* Prompt: Copy out each of the following entries word for word.

# # #

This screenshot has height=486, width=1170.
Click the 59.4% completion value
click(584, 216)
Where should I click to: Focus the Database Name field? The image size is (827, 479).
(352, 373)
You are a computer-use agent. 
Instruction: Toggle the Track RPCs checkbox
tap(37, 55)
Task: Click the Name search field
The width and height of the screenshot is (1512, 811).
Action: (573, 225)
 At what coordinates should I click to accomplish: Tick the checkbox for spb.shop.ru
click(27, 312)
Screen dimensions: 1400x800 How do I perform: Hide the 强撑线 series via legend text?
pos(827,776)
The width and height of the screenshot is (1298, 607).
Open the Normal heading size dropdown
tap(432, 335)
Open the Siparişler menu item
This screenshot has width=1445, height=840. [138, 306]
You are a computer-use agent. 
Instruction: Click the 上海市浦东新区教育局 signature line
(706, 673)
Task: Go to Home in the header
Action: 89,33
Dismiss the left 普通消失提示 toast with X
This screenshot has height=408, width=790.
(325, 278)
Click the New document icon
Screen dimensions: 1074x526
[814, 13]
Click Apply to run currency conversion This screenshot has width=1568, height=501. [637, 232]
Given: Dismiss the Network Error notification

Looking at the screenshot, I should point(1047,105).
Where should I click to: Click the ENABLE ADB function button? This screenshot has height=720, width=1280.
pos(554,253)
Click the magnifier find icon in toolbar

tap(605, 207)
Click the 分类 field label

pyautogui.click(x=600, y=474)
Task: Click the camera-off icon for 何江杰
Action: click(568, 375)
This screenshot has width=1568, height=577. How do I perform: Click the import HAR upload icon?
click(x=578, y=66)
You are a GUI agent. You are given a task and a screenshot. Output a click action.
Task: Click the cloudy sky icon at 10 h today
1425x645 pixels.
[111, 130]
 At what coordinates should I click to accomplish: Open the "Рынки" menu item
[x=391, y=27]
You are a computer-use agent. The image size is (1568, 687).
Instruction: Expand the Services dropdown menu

# # #

* Written answer:
This screenshot has height=486, width=1170.
Click the 59.4% completion value
click(584, 216)
Where should I click to: Focus the Database Name field? The image size is (827, 479).
(352, 373)
You are a computer-use agent. 
Instruction: Toggle the Track RPCs checkbox
tap(37, 55)
Task: Click the Name search field
The width and height of the screenshot is (1512, 811).
Action: (573, 225)
 At what coordinates should I click to accomplish: Tick the checkbox for spb.shop.ru
click(27, 312)
Screen dimensions: 1400x800 How do I perform: Hide the 强撑线 series via legend text?
pos(827,776)
The width and height of the screenshot is (1298, 607).
Open the Normal heading size dropdown
tap(432, 335)
Open the Siparişler menu item
This screenshot has width=1445, height=840. [138, 306]
You are a computer-use agent. 
Instruction: Click the 上海市浦东新区教育局 signature line
(706, 673)
Task: Go to Home in the header
Action: 89,33
Dismiss the left 普通消失提示 toast with X
This screenshot has height=408, width=790.
(325, 278)
Click the New document icon
Screen dimensions: 1074x526
[814, 13]
Click Apply to run currency conversion This screenshot has width=1568, height=501. [637, 232]
Given: Dismiss the Network Error notification

Looking at the screenshot, I should point(1047,105).
Where should I click to: Click the ENABLE ADB function button? This screenshot has height=720, width=1280.
pos(554,253)
Click the magnifier find icon in toolbar

tap(605, 207)
Click the 分类 field label

pyautogui.click(x=600, y=474)
Task: Click the camera-off icon for 何江杰
Action: click(568, 375)
This screenshot has width=1568, height=577. How do I perform: Click the import HAR upload icon?
click(x=578, y=66)
You are a GUI agent. You are given a task and a screenshot. Output a click action.
Task: Click the cloudy sky icon at 10 h today
1425x645 pixels.
[111, 130]
 At what coordinates should I click to accomplish: Open the "Рынки" menu item
[x=391, y=27]
You are a computer-use agent. The image size is (1568, 687).
Instruction: Expand the Services dropdown menu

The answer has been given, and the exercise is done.